Yes. 1k needed 4 levels of index; 4k needed 2 levels.
More chunks, with smaller index chunks, forces a deeper index depth.


>> A couple of other notes about your contrasting design:
>>
>>>     elif chunk_type == INDEX {
>>>         chunk_length : varint
>>
>> Using a varint for the chunk length made for a complicated reader.
>> JGit doesn't have the luxury of mmap to access the file, so we have to
>> allocate a byte[] and read data from a file descriptor to do anything
>> fancy like decoding a varint. For my experiment I wound up just
>> hardcoding the IO to read 1k or 4k from whatever address.
>>
>> A "real" implementation would likely prefer to read a fixed width
>> field here such that chunks have a 3 byte header (1 byte chunk_type, 2
>> byte chunk_length), and then issue a second read to acquire the rest
>> of the chunk. Given that encoding a chunk length of 1024 or 4096 both
>> requires 2 bytes of varint, its always going to be 2 bytes in your
>> design anyway. With the way chunks are scanned, I don't think you want
>> chunks as large as 16k, which would have caused the varint to go to 3
>> bytes (but still fits in a fixed 2-byte chunk_length).
>
> That's a good point for INDEX and OBJS_INDEX blocks. Though for REFS
> blocks that include reflogs, the block size has to be large enough to
> hold the whole reflog for a reference, which can be arbitrarily large.
> (Maybe this is a weakness of the design?)

Gah. I missed that part about the whole reflog needing to fit in the
same chunk when I wrote the quoted text above. That is a pretty big
downside for very busy refs.

Even when you isolate logs into their own file, the reflog for a busy
ref could be huge. A naive reader would want to "page in" the entire
chunk_length before parsing. That isn't tenable if the reflog for a
busy ref was say 50 MiB. It complicates the reader more. My reftable
proposal deals with this by breaking the log up with its special key
structure.

Requiring the entire reflog of a single ref to fit into a single chunk
does seem to have its downsides.


> OBJS blocks can also be
> unbounded in size if very many references point at the same object,
> thought that is perhaps only a theoretical problem.

Gah, I missed that in reftable. The block id pointer list could cause
a single object id to exceed what fits in a block, and that will cause
the writer to fail unless its caller sets the block size larger.

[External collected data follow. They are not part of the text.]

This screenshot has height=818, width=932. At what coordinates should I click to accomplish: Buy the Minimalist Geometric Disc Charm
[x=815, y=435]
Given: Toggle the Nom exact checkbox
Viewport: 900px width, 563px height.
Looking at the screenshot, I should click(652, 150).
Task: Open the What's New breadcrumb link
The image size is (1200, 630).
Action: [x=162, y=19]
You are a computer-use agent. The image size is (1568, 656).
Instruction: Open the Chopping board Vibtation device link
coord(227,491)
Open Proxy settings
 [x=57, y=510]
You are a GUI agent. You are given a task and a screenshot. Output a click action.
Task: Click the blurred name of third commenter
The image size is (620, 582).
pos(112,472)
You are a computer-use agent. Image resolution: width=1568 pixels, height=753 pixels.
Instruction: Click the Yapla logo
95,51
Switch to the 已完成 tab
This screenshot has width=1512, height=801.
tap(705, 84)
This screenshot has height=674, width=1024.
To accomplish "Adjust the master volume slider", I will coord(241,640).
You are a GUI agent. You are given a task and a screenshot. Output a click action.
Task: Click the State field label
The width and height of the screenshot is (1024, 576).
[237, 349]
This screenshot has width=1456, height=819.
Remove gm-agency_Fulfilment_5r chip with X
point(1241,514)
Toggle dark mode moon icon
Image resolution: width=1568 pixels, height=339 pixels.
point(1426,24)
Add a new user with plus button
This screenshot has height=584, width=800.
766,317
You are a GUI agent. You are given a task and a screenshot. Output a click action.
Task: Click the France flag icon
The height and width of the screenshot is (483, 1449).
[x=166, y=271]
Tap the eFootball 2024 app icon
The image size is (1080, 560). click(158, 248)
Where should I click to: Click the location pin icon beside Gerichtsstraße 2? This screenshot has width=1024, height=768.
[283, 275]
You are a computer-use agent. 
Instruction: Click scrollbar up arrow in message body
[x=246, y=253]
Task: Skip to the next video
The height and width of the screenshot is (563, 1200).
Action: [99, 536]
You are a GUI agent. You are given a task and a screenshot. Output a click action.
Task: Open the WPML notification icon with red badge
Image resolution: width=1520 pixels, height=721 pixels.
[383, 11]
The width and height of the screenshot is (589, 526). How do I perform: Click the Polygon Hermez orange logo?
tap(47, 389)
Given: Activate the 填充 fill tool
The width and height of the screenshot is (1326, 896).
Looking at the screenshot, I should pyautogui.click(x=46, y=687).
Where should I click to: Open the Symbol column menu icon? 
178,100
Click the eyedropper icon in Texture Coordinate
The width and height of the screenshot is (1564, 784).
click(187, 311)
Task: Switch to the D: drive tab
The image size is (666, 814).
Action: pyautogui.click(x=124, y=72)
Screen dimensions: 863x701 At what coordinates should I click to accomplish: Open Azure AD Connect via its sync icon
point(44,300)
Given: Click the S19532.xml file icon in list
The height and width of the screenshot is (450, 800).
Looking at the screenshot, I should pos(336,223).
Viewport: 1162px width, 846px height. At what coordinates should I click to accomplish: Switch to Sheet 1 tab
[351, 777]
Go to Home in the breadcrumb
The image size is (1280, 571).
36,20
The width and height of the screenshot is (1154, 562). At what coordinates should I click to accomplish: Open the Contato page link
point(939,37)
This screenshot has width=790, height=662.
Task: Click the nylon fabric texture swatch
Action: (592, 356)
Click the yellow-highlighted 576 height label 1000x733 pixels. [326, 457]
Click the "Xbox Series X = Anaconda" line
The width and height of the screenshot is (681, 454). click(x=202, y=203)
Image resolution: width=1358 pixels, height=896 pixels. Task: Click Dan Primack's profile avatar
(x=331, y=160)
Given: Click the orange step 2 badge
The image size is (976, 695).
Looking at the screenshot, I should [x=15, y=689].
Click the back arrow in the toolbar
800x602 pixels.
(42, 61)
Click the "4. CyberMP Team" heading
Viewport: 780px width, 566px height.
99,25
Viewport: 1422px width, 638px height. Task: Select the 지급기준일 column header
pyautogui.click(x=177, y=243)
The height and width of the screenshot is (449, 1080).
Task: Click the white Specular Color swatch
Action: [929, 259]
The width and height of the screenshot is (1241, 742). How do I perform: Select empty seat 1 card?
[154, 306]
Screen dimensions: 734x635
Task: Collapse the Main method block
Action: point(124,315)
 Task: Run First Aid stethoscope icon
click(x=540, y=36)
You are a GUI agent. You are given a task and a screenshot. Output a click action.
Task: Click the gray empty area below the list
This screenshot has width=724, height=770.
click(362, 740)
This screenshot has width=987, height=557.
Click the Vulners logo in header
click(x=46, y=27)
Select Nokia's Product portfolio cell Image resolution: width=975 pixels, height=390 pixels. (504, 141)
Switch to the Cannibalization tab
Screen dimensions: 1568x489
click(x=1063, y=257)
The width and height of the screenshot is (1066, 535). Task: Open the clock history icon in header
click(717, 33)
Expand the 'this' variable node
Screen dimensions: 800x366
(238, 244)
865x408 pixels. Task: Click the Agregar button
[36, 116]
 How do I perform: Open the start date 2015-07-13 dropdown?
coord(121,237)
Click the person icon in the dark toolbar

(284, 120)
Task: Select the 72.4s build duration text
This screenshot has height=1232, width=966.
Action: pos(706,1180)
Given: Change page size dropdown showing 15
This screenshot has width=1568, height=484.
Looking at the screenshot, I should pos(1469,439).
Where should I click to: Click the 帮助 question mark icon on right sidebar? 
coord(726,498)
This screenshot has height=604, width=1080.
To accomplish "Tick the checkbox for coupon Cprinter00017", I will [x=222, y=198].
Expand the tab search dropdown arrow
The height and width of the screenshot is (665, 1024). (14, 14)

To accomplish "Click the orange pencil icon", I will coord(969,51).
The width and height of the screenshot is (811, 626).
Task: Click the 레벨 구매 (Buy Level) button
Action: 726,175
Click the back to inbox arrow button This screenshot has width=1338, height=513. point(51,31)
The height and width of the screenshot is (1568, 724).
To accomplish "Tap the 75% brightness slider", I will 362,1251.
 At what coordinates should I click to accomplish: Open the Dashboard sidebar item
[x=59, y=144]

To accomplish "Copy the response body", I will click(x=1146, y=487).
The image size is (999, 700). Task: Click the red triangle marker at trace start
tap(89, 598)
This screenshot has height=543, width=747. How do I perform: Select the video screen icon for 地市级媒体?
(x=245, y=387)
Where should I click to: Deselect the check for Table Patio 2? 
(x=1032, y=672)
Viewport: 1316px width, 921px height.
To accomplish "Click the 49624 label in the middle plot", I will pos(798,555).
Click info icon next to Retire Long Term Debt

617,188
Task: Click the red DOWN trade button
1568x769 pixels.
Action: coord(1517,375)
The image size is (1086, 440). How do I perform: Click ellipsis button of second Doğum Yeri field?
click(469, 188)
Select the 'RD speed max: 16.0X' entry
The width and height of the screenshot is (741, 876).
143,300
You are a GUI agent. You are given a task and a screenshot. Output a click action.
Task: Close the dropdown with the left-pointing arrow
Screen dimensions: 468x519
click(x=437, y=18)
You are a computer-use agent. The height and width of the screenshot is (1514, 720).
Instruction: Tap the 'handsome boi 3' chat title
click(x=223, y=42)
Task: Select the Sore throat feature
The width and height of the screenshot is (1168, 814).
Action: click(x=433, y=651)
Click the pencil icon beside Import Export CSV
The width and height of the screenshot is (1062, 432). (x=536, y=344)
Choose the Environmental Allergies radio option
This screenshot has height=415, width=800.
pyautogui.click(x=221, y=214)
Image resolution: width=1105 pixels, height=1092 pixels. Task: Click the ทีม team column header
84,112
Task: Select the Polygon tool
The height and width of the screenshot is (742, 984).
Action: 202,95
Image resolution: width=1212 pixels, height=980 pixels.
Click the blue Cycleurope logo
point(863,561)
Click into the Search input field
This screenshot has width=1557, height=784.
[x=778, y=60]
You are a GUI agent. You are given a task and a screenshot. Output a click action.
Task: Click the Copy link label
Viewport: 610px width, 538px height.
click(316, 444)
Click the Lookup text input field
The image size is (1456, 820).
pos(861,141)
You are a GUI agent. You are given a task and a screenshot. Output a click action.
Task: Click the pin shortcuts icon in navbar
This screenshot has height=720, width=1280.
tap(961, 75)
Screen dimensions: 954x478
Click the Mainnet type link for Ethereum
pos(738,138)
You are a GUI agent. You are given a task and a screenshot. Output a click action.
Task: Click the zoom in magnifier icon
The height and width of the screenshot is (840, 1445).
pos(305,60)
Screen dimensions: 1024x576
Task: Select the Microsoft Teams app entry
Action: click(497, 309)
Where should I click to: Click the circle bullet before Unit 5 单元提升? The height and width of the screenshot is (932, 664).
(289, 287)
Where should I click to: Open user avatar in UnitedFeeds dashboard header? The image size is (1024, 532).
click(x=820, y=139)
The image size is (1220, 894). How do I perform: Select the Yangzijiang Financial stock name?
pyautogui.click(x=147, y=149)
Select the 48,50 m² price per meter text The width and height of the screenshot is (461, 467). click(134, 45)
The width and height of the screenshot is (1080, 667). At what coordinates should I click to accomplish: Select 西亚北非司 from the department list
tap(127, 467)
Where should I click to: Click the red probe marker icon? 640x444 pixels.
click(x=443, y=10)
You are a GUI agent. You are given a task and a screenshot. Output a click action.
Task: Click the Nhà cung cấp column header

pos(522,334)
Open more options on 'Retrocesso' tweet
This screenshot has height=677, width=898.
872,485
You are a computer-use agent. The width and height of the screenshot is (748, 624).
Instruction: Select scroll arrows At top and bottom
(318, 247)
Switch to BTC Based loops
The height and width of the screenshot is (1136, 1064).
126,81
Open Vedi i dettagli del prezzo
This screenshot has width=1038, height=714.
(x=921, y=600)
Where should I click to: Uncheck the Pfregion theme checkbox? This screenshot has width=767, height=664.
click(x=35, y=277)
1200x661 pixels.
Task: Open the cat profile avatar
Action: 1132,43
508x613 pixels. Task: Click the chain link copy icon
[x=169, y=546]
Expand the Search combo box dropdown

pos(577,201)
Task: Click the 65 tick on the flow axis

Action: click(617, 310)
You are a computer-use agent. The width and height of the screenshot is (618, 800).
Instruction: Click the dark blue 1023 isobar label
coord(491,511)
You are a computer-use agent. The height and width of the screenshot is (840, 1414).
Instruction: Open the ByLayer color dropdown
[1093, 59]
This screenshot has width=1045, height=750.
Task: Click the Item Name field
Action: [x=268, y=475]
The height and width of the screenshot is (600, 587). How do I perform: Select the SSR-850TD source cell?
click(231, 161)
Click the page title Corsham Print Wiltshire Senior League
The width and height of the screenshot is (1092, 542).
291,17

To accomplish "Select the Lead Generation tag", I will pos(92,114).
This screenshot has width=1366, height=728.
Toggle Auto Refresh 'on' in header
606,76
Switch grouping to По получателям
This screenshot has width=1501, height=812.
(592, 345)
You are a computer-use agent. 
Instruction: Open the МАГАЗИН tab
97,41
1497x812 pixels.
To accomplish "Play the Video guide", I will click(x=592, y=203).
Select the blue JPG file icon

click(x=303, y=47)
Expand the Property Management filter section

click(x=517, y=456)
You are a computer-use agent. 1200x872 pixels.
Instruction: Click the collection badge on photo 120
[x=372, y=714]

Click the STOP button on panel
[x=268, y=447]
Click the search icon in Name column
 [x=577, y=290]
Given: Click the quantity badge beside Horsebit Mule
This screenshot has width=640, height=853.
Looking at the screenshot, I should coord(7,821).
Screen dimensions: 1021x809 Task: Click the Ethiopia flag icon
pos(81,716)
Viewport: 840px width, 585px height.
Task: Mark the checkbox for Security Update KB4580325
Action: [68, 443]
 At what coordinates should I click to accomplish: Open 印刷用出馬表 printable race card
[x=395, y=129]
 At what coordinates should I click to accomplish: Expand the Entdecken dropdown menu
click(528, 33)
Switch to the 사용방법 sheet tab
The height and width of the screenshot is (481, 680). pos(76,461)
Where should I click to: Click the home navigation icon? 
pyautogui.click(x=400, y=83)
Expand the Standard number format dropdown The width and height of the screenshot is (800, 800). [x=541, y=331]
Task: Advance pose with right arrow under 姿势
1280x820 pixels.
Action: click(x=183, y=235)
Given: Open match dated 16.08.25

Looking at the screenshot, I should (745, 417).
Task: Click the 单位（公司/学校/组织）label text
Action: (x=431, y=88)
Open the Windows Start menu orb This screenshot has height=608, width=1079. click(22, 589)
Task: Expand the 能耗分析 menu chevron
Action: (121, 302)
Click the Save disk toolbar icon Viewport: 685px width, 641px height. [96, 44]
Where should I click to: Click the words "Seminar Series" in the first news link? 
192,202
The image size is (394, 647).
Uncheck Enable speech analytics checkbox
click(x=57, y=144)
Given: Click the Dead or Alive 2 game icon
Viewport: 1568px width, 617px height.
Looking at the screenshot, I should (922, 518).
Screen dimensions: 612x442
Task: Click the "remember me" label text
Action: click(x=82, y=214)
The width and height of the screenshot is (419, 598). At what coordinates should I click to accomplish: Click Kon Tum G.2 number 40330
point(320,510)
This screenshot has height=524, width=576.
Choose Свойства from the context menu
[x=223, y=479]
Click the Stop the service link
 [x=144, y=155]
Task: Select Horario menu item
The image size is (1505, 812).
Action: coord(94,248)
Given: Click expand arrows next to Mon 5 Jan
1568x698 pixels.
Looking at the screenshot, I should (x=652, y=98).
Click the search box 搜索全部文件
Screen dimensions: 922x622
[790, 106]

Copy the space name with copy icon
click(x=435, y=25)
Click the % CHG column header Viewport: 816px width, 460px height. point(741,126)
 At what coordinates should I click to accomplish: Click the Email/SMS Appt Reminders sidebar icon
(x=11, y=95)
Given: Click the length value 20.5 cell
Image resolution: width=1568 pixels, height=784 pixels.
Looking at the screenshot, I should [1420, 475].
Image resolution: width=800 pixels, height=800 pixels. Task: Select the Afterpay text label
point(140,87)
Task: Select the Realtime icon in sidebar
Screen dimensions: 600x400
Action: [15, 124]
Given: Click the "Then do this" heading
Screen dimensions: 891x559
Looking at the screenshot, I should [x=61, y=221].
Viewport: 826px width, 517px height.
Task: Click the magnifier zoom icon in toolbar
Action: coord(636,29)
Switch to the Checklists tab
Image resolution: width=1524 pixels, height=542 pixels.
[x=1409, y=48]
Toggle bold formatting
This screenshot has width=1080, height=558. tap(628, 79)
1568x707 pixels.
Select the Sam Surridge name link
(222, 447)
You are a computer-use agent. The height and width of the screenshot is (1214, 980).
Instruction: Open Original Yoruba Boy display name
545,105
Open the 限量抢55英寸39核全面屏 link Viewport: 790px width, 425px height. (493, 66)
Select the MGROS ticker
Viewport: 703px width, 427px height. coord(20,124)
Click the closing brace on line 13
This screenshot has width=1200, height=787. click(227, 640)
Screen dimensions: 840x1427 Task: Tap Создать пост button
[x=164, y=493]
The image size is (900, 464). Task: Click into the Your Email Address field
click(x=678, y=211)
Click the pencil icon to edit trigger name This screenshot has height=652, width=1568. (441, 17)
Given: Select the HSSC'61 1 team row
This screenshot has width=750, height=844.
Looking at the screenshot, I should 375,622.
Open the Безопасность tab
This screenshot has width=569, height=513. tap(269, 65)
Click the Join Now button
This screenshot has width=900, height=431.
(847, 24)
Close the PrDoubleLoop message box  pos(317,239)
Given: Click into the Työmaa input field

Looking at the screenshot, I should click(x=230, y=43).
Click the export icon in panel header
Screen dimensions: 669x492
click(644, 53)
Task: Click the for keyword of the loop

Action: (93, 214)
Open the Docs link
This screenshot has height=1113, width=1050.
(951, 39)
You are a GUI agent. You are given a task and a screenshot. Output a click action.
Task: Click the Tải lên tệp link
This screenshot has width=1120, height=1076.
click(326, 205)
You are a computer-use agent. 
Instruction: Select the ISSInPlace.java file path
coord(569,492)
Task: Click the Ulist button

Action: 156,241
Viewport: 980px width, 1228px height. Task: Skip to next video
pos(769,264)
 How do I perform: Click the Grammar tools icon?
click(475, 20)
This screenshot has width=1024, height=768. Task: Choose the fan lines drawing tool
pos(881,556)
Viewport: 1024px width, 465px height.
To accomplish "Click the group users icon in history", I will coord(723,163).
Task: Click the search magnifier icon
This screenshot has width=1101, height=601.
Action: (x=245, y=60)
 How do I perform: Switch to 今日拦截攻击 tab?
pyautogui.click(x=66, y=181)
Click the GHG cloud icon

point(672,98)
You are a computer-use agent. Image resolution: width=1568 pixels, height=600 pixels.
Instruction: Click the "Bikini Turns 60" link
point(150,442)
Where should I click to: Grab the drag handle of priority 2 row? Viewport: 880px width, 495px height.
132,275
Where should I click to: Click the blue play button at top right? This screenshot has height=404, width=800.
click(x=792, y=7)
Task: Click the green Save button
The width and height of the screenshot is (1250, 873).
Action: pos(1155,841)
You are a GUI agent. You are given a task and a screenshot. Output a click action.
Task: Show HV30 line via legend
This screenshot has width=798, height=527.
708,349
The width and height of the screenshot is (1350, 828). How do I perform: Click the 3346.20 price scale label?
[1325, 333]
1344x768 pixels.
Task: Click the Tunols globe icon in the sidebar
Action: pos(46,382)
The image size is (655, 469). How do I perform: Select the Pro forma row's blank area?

I
basically assumed this overflow condition is very unlikely, as its not
common to have a huge number of refs pointing to the same object.


>>>     elif chunk_type == OBJS_INDEX {
>>>         chunk_length : varint
>>>
>>>         # The offset, relative to the start of this chunk, of the
>>>         # chunk containing the next level of the obj index, for each
>>>         # of the possible "next" bytes in the SHA-1, or zero if there
>>>         # are no references with the given next byte.
>>>         child_offset : varint * 256
>>
>> This is space saving and cute, but kind of annoying. If it was fixed
>> width 32 bit you can address up to 4G away from this chunk's address,
>> and you can directly jump to the byte of interest. By being varints
>> you do save a little space, as most files will probably only need 3
>> byte varints, and the 0s do collapse down to 1 byte, but you have to
>> linearly walk the list to find any specific byte.
>
> The reason I used varint here was mostly because I expect the lowest
> level of the OBJS_INDEX to be placed close to the OBJS chunks that it
> refers to; hopefully within a 2-byte varint. Let me consider more
> carefully whether that is realistic...

Ah, ok. So you were expecting the writer to interleave OBJS and
OBJS_INDEX chunks, with the OBJS_INDEX appearing every ~256 OBJS
chunks. And then storing the next level of OBJS_INDEX consecutively.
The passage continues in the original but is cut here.